Les transports à la traîne
Dans l’industrie aussi, les choses changent, avec une baisse des émissions de près de 9%, et d’énormes progrès notamment dans l’industrie du ciment, de l’acier et de la chimie. Et je sais, pour les voir très régulièrement, qu’il y a plein de gens dans ces secteurs qui travaillent quotidiennement à décarboner les processus industriels, et donc c’est vraiment réjouissant de voir que ces actions portent leurs fruits, bravo à eux.
"Même dans l’agriculture, ça baisse ! C’est moins spectaculaire, mais quand même : -1,6%. Un peu moins de bovins, un peu moins d’engrais, et un peu plus de méthaniseurs..."
François Gemennesur franceinfo
Reste les transports. C'est le premier secteur d’émissions, avec quasiment un tiers du total national. On est en baisse de -3,4%. Alors, certes cela baisse aussi, mais on pourrait, on devrait faire beaucoup mieux, en particulier sur le transport routier, qui représente la grosse majorité des émissions de ce secteur. Et la baisse s’explique par les prix élevés des carburants, mais aussi grâce au déploiement des véhicules électriques, au vélo en ville et au covoiturage. C’est pour ça qu’il faut s’inquiéter de la baisse actuelle des ventes de voitures électriques.

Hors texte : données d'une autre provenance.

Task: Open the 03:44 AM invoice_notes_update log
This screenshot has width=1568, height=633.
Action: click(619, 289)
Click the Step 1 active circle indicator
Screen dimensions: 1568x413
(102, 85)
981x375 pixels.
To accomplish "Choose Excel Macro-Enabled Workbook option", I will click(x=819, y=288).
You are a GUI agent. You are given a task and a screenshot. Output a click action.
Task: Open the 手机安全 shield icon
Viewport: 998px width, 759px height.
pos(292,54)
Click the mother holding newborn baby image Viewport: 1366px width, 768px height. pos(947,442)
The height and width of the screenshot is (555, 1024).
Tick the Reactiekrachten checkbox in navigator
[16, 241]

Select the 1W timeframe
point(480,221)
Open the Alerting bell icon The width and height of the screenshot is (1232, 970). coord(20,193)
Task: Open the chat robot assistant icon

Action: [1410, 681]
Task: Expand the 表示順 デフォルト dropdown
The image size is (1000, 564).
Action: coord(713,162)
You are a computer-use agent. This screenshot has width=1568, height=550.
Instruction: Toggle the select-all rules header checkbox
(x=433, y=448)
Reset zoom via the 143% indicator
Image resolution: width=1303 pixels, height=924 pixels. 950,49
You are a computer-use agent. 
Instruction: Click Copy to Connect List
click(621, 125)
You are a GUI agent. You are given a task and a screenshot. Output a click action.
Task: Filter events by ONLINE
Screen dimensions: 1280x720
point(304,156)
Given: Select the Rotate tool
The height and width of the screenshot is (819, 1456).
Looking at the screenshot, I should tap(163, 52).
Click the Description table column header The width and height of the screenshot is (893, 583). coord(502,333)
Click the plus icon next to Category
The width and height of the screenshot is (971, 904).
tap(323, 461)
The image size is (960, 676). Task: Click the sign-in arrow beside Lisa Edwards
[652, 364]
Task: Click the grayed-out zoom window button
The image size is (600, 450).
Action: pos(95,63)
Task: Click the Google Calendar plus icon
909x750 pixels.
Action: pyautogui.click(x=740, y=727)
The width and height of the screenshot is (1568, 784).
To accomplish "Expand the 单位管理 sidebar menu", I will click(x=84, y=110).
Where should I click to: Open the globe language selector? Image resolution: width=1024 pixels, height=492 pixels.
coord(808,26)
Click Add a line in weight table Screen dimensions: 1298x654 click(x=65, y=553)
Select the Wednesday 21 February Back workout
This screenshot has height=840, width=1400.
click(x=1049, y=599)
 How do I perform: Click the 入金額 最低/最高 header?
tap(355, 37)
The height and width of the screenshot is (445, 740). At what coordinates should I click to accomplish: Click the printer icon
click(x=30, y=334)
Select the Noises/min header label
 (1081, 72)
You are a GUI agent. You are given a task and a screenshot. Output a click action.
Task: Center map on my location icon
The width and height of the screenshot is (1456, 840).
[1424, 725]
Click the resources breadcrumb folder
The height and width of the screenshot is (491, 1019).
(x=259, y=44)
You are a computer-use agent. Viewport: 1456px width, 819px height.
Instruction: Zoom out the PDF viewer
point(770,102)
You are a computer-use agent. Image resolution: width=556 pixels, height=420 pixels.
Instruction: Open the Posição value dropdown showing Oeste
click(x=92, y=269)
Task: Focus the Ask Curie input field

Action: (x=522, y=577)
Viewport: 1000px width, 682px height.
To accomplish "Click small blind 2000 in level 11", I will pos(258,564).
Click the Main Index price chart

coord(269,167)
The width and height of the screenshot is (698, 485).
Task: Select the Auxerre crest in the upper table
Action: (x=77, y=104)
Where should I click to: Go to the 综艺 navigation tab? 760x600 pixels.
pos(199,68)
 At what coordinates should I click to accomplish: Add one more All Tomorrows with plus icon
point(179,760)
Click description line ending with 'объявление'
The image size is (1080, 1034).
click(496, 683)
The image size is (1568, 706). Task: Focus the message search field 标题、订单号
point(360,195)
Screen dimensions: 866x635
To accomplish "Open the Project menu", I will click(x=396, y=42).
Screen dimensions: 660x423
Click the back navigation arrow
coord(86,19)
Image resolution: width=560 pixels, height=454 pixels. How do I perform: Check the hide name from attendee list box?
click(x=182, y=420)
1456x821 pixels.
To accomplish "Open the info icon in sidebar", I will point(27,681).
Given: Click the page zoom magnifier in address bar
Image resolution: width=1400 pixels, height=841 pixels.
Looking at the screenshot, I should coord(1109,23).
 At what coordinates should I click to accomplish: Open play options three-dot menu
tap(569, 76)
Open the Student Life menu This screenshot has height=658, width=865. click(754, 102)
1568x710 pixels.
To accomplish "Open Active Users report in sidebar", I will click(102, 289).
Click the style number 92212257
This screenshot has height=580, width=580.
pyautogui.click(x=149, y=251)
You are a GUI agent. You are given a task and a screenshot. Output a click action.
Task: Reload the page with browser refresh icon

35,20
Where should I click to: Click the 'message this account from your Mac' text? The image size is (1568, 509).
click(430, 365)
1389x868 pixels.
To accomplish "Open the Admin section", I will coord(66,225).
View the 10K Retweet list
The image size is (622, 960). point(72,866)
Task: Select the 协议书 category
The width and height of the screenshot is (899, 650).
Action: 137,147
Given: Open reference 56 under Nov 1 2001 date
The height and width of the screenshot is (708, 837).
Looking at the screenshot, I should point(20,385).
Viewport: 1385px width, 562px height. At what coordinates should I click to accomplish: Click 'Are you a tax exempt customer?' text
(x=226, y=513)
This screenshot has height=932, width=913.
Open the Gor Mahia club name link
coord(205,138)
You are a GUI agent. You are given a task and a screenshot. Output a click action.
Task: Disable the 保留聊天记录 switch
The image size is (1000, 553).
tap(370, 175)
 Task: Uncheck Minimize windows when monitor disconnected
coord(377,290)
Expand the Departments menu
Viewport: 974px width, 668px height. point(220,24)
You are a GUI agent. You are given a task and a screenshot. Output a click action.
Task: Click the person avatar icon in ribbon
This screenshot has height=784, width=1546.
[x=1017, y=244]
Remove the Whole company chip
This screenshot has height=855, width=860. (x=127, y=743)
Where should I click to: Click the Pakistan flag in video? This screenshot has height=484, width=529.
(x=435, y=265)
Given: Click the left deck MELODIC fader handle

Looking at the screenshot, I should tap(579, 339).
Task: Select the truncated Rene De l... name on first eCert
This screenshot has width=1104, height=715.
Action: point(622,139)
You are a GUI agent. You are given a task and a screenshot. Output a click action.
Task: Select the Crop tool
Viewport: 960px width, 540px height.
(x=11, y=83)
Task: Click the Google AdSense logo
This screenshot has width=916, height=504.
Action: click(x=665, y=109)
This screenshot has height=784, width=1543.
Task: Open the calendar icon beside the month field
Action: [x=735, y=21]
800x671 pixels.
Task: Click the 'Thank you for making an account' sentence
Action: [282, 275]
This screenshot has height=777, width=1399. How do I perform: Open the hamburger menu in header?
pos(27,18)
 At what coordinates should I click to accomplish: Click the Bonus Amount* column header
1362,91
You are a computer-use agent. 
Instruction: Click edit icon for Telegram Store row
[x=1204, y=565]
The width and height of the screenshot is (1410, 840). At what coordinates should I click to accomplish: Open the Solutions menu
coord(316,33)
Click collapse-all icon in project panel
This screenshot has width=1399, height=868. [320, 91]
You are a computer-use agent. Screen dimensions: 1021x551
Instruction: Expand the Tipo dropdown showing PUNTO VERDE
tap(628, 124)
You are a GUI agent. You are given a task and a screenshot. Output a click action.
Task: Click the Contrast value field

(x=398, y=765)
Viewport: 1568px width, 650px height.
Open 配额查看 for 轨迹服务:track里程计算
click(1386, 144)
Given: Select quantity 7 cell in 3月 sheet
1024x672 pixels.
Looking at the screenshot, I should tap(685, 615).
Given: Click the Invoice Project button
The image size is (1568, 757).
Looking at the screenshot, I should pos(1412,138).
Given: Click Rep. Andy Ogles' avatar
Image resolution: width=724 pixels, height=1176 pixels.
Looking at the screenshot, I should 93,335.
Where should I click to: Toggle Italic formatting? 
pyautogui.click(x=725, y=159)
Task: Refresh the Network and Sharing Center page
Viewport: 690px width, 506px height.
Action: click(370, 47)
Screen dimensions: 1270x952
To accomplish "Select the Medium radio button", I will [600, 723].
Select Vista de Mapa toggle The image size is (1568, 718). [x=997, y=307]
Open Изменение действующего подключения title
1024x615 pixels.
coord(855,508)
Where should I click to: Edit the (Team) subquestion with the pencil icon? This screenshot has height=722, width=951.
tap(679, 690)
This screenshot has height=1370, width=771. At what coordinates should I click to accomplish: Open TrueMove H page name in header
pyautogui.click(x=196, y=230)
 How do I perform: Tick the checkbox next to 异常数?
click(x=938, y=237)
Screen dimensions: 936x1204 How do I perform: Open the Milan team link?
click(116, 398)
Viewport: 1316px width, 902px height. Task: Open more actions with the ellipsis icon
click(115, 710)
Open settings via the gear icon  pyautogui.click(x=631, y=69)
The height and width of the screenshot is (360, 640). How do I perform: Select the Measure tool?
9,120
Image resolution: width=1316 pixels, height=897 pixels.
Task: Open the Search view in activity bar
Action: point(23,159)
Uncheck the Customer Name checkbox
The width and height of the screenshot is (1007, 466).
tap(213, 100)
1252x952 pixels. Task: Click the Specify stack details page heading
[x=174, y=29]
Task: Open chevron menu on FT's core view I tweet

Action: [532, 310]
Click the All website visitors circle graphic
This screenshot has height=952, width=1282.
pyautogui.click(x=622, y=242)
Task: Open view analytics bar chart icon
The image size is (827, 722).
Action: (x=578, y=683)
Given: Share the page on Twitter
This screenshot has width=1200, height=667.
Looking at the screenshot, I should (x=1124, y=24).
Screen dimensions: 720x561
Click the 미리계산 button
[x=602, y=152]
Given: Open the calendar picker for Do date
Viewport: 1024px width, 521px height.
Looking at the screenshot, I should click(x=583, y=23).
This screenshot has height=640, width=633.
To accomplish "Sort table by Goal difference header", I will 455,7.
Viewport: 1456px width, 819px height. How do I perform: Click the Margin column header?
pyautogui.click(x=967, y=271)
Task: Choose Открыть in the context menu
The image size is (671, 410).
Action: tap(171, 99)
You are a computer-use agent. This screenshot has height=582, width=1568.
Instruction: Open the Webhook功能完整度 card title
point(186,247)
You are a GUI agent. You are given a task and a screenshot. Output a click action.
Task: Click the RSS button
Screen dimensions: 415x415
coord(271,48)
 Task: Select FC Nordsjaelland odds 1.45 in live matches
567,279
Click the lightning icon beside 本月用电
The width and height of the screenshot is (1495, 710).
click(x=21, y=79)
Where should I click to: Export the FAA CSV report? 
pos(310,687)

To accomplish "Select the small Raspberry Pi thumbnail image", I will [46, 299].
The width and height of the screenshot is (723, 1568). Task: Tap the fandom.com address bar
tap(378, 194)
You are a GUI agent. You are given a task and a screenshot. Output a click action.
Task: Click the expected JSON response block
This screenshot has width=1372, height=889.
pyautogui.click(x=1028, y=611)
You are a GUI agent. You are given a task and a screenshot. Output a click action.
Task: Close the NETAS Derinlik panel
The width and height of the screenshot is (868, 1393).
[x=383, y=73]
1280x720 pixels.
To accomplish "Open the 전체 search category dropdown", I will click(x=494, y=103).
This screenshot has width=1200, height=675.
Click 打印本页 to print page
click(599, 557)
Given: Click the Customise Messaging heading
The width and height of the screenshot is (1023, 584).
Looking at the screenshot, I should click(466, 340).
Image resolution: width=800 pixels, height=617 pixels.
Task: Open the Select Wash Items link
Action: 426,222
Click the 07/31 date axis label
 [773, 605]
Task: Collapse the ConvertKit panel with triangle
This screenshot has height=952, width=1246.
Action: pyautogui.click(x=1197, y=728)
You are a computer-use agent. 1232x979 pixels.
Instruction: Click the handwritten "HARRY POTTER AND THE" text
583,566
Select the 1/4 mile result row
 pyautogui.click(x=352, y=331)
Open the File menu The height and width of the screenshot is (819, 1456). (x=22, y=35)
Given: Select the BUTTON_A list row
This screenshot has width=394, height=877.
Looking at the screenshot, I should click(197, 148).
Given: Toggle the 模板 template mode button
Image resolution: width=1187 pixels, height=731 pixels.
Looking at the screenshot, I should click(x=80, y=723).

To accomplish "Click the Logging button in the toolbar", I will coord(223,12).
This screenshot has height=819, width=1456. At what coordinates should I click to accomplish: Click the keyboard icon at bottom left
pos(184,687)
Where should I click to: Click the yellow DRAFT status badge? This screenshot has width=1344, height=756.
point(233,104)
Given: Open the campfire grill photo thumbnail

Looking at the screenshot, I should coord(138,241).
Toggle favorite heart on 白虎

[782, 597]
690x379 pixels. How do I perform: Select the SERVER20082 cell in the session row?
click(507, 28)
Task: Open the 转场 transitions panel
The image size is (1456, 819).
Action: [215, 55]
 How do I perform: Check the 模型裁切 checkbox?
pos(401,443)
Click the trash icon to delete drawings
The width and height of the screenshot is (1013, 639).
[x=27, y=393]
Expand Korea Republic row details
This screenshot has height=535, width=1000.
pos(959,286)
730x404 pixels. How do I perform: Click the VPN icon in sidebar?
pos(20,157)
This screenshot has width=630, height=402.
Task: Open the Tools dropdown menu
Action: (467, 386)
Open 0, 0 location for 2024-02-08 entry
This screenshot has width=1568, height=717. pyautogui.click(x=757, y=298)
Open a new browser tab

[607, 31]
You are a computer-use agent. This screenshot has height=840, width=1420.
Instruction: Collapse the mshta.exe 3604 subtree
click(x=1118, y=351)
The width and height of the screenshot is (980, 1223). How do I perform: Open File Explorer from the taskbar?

Dans le transport aérien, il y a également des bonnes nouvelles. Une baisse des émissions de 3,4% sur le trafic domestique : c’est l’effet de l’interdiction des vols très courts. Et sur le trafic international, la croissance post-Covid continue, mais on reste 15% en dessous du niveau de 2019.
Le rythme sera difficile à maintenir
La France n'est n’est pas la seule à baisser ses émissions. Les Etats-Unis commencent enfin à baisser : -2%. Le Royaume-Uni vient de publier des chiffres comparables aux nôtres : -5,7%. Et l’Allemagne, qu’on aime tant brocarder, a baissé ses émissions de… 10% en 2023.
"Tout cela veut dire qu’on peut y arriver, et c’est important de s’en convaincre !"
François Gemennesur franceinfo
Mais il y a quand même deux problèmes : nos forêts absorbent de moins en moins de carbone. C’est un puits de carbone de moins en moins important, en raison des sécheresses, des maladies des arbres et des coupes de bois. Donc ça veut dire qu’il va falloir baisser davantage dans d’autres secteurs, parce qu’on ne va plus pouvoir compter autant qu’avant sur les forêts pour absorber notre surplus.
L’autre problème, c’est qu’on s’est fixé une trajectoire linéaire, avec le même objectif chaque année jusqu’en 2030. Mais qu’il y a des émissions plus faciles à réduire que d’autres, et qu’on commence évidemment par les plus faciles : dans le secteur de l’énergie, par exemple, cela va être compliqué de maintenir un tel rythme de baisse dans les prochaines années. Donc il faudrait qu’on ait des baisses beaucoup plus marquées dès à présent, parce que le début est plus facile que la fin… La trajectoire linéaire est une illusion.